**Do this:** Extract each line of the listing below that contains the string "width".

**Pointing data for pages and screens:**

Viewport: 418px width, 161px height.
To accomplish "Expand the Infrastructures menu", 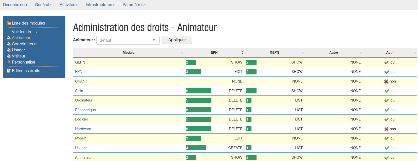I will tap(100, 5).
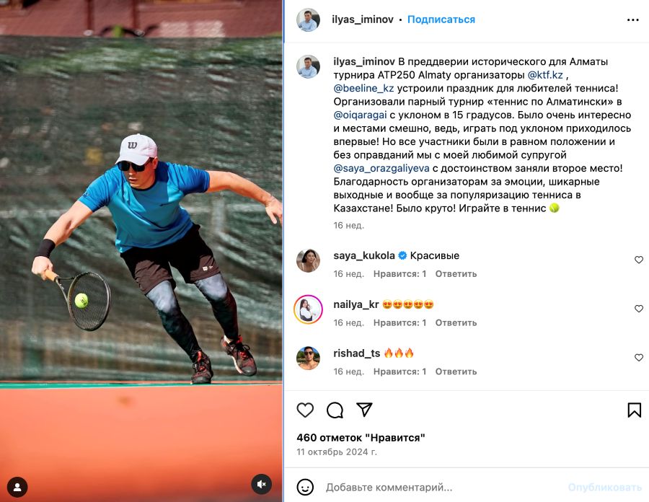Show tagged people icon on photo
Screen dimensions: 649x502
pyautogui.click(x=17, y=487)
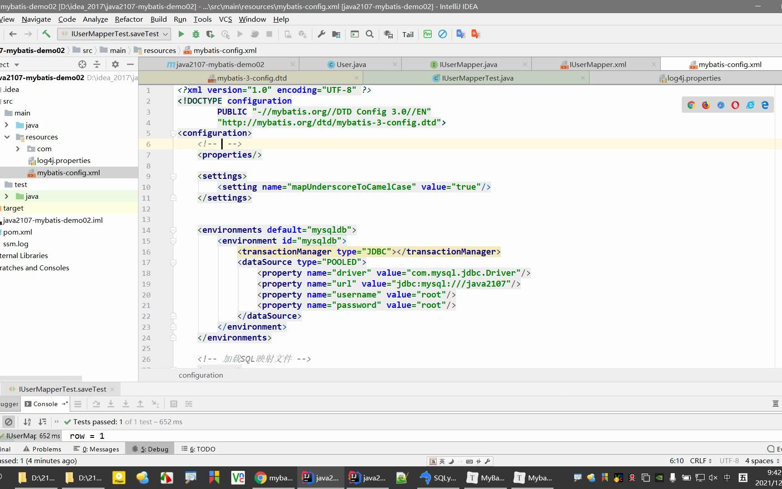Open the Refactor menu
Image resolution: width=782 pixels, height=489 pixels.
(x=129, y=19)
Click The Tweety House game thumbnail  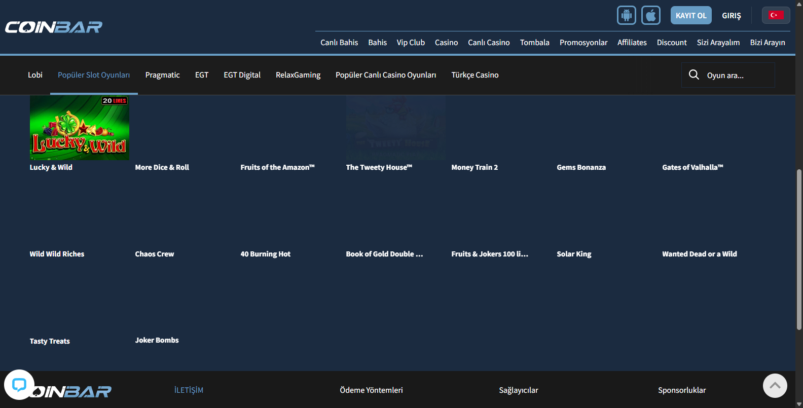click(x=395, y=128)
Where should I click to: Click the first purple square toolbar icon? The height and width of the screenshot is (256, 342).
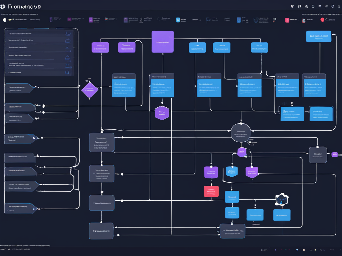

**Final result:**
Viewport: 418px width, 161px height.
Image resolution: width=782 pixels, height=489 pixels.
Where should I click to: Click the first purple square toolbar icon? The height and width of the screenshot is (256, 342).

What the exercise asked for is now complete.